There really isn't much to this tank. I'll show a pic later, but it was designed as a holding tank and is rather ugly.


----------



## dormfrogger

Those crabs are awesome! You should make a feeding video, I'm really curious to see how they catch insects!


----------



## Hobbes1911

dormfrogger said:


> Those crabs are awesome! You should make a feeding video, I'm really curious to see how they catch insects!


I'll try. They actually have a really cool feeding habit. There are different strategies apparently depending on the food type. 

Worms are just picked up, dragged along and the crab then just goes into a more secluded area and eats the worm or larva

Crickets, flies and other fast moving insects are chased down and the crab then jumps onto the insect, grabbing it with its pincers and then starting to eat it. I'll try to get a video of that, but no promises.


----------



## hypostatic

Here's a preview:


----------



## Hobbes1911

So apparently I'm doing something wrong. I'm not sure if the tank is too wet, or too dry, but several plants are showing signs of being unhappy. The rock fern is all but withering away and the dischidia is showing yellow leaves. I am not sure if those are signs of just settling in like for example crypt melt, or if it means those plants are dying off. I decided to try more watering and I'll see what the response will be.

Rock fern being truly unhappy


dischidia with yellow leaves


Does anyone have any advice?


----------



## Duff

I too have a tank very similar to your and have struggles with ferns. I've tried two and killed both of them. Finally gave up thinking my tank was too wet. I ended up adding a Bolbitis heteroclita and it's doing fantastic. It's a pretty slow grower but well worth it and needs to be very moist and high humidity. 



For the dischidia with yellow leaves, mine did that same thing when I 1st moved it into my tank, although I do have mine in a drier section at the top of my tank sitting on spahgnum, once I let it dry out a bit more it bounced back ad has put out new growth. you might move the ones closest to the water over to the cork bark to see if that makes them more happy?

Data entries
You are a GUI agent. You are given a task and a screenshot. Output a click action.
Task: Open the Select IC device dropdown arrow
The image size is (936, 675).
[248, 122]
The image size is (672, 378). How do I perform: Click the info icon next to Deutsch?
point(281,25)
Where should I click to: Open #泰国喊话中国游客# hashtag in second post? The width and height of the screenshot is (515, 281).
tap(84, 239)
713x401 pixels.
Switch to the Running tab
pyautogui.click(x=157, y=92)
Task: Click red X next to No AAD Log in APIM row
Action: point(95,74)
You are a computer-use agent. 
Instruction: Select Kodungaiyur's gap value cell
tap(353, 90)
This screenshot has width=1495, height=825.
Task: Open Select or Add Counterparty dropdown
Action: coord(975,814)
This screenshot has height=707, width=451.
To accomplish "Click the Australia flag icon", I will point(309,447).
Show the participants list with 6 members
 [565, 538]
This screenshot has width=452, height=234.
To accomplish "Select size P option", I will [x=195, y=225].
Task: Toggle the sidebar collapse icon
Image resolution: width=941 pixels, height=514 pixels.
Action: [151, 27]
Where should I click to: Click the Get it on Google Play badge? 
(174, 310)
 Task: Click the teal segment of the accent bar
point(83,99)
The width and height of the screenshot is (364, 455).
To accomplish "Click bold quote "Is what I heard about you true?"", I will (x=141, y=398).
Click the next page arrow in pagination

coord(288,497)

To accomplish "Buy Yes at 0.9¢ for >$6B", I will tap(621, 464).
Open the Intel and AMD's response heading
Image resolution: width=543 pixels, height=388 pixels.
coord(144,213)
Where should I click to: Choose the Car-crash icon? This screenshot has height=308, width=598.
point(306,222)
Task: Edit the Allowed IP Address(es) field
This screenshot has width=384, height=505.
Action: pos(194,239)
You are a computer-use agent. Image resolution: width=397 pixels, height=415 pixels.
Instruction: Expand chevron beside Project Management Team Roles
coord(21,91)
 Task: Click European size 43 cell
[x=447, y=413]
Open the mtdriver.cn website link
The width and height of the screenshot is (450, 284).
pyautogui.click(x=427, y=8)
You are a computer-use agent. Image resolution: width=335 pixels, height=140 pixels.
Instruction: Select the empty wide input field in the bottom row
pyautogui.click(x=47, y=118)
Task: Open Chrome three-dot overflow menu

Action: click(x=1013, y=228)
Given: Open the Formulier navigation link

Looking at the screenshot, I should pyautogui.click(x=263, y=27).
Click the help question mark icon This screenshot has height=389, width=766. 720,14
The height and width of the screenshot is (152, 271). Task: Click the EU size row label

- **List of tasks**
#1 In the forum thread, which plant did Duff add that is doing fantastic?
#2 Convert the listing, from its first line through the line containing "point(281,25)", inclusive, into a Markdown table with columns No. and Line. Number each row and omit blank lines.

- **Responses**
#1 Bolbitis heteroclita

#2
| No. | Line |
|---|---|
| 1 | You are a GUI agent. You are given a task and a screenshot. Output a click action. |
| 2 | Task: Open the Select IC device dropdown arrow |
| 3 | The image size is (936, 675). |
| 4 | [248, 122] |
| 5 | The image size is (672, 378). How do I perform: Click the info icon next to Deutsch? |
| 6 | point(281,25) |